TASK OBJECTIVE –
Take the line that has "Click the 28% buffer position indicator" in it and every line after it to the end of the entries, and reproduce them exactly.
[EXERCISE MATERIALS — start]
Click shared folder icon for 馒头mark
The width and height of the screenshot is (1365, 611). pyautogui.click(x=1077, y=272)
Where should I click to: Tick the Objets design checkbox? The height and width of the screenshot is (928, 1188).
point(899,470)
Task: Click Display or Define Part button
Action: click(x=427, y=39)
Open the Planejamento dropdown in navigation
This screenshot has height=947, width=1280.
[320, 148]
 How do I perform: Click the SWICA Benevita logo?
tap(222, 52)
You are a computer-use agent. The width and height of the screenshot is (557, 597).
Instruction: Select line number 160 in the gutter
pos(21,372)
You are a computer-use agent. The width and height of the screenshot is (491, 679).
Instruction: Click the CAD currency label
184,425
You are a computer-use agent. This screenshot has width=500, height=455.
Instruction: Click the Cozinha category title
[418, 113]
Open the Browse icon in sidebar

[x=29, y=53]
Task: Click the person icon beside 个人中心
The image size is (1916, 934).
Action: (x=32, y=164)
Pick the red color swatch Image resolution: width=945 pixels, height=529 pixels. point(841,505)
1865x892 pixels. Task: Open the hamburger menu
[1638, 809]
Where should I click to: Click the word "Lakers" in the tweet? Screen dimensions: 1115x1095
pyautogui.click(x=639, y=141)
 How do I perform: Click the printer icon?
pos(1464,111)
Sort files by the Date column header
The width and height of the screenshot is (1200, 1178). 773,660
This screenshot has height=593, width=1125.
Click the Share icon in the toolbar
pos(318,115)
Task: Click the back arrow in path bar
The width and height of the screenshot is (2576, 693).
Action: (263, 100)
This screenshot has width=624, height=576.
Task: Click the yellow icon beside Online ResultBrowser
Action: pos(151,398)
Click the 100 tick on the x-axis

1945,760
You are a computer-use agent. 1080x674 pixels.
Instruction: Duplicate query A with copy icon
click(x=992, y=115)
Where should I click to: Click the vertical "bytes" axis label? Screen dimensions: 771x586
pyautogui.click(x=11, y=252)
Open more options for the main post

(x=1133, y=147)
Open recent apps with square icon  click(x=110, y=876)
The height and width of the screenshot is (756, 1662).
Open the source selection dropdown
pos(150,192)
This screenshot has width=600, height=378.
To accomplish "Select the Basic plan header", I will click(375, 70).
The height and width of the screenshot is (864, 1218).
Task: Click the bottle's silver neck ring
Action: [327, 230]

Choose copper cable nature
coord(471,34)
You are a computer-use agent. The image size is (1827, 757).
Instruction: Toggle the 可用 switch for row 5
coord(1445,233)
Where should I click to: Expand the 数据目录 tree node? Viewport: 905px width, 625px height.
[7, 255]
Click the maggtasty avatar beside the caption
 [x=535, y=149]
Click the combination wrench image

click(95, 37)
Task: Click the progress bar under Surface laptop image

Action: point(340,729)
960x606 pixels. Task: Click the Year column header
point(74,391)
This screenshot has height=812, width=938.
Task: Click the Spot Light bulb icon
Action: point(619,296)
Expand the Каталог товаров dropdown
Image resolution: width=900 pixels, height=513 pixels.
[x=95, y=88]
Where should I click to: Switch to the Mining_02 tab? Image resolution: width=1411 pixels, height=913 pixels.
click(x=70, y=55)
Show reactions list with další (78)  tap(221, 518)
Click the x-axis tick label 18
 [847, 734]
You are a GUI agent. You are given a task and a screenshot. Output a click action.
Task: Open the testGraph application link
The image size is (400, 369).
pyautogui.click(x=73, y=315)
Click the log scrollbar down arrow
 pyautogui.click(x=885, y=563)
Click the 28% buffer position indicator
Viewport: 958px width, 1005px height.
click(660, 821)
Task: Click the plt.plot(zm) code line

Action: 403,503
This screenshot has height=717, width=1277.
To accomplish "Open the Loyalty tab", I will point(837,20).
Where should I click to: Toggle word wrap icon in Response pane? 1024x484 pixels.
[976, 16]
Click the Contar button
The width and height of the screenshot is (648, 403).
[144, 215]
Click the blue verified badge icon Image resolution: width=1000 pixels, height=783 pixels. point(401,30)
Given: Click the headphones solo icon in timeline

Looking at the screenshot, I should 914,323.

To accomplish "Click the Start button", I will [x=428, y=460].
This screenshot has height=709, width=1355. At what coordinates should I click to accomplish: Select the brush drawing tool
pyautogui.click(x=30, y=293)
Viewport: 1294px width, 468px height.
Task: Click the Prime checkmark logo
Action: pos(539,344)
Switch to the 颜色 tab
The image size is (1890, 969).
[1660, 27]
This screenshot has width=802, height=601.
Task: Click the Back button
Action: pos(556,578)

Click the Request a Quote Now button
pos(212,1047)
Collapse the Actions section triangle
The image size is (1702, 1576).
[EXERCISE MATERIALS — finish]
RESPONSE FOR THIS EXERCISE –
Click the 28% buffer position indicator
Viewport: 958px width, 1005px height.
click(660, 821)
Task: Click the plt.plot(zm) code line

Action: 403,503
This screenshot has height=717, width=1277.
To accomplish "Open the Loyalty tab", I will point(837,20).
Where should I click to: Toggle word wrap icon in Response pane? 1024x484 pixels.
[976, 16]
Click the Contar button
The width and height of the screenshot is (648, 403).
[144, 215]
Click the blue verified badge icon Image resolution: width=1000 pixels, height=783 pixels. point(401,30)
Given: Click the headphones solo icon in timeline

Looking at the screenshot, I should 914,323.

To accomplish "Click the Start button", I will [x=428, y=460].
This screenshot has height=709, width=1355. At what coordinates should I click to accomplish: Select the brush drawing tool
pyautogui.click(x=30, y=293)
Viewport: 1294px width, 468px height.
Task: Click the Prime checkmark logo
Action: pos(539,344)
Switch to the 颜色 tab
The image size is (1890, 969).
[1660, 27]
This screenshot has width=802, height=601.
Task: Click the Back button
Action: pos(556,578)

Click the Request a Quote Now button
pos(212,1047)
Collapse the Actions section triangle
The image size is (1702, 1576).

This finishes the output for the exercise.